### Input
· · · · · · ·

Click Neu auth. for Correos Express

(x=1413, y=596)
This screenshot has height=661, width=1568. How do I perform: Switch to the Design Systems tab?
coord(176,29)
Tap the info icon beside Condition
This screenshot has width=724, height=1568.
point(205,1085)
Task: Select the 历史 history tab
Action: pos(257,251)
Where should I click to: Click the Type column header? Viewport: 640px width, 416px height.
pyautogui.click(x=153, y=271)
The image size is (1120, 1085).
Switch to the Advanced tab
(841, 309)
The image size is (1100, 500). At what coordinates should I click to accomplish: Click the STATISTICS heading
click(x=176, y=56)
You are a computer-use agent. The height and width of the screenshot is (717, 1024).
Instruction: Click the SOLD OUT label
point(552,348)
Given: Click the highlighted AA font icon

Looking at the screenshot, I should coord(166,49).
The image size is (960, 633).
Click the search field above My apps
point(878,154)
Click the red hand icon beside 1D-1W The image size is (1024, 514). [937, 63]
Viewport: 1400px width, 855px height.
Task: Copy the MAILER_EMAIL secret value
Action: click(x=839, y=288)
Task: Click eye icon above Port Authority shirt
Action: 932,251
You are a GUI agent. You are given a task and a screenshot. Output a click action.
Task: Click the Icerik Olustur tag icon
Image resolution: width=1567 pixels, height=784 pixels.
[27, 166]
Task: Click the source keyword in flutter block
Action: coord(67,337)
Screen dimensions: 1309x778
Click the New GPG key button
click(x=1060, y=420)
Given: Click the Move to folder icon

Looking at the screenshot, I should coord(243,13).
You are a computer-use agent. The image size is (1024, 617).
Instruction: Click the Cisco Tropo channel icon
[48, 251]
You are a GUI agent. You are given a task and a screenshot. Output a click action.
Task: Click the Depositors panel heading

· · · · · · ·

Can you transcribe every row above word for word, without changing anything?

### Right answer
Click Neu auth. for Correos Express

(x=1413, y=596)
This screenshot has height=661, width=1568. How do I perform: Switch to the Design Systems tab?
coord(176,29)
Tap the info icon beside Condition
This screenshot has width=724, height=1568.
point(205,1085)
Task: Select the 历史 history tab
Action: pos(257,251)
Where should I click to: Click the Type column header? Viewport: 640px width, 416px height.
pyautogui.click(x=153, y=271)
The image size is (1120, 1085).
Switch to the Advanced tab
(841, 309)
The image size is (1100, 500). At what coordinates should I click to accomplish: Click the STATISTICS heading
click(x=176, y=56)
You are a computer-use agent. The height and width of the screenshot is (717, 1024).
Instruction: Click the SOLD OUT label
point(552,348)
Given: Click the highlighted AA font icon

Looking at the screenshot, I should coord(166,49).
The image size is (960, 633).
Click the search field above My apps
point(878,154)
Click the red hand icon beside 1D-1W The image size is (1024, 514). [937, 63]
Viewport: 1400px width, 855px height.
Task: Copy the MAILER_EMAIL secret value
Action: click(x=839, y=288)
Task: Click eye icon above Port Authority shirt
Action: 932,251
You are a GUI agent. You are given a task and a screenshot. Output a click action.
Task: Click the Icerik Olustur tag icon
Image resolution: width=1567 pixels, height=784 pixels.
[27, 166]
Task: Click the source keyword in flutter block
Action: coord(67,337)
Screen dimensions: 1309x778
Click the New GPG key button
click(x=1060, y=420)
Given: Click the Move to folder icon

Looking at the screenshot, I should coord(243,13).
You are a computer-use agent. The image size is (1024, 617).
Instruction: Click the Cisco Tropo channel icon
[48, 251]
You are a GUI agent. You are given a task and a screenshot. Output a click action.
Task: Click the Depositors panel heading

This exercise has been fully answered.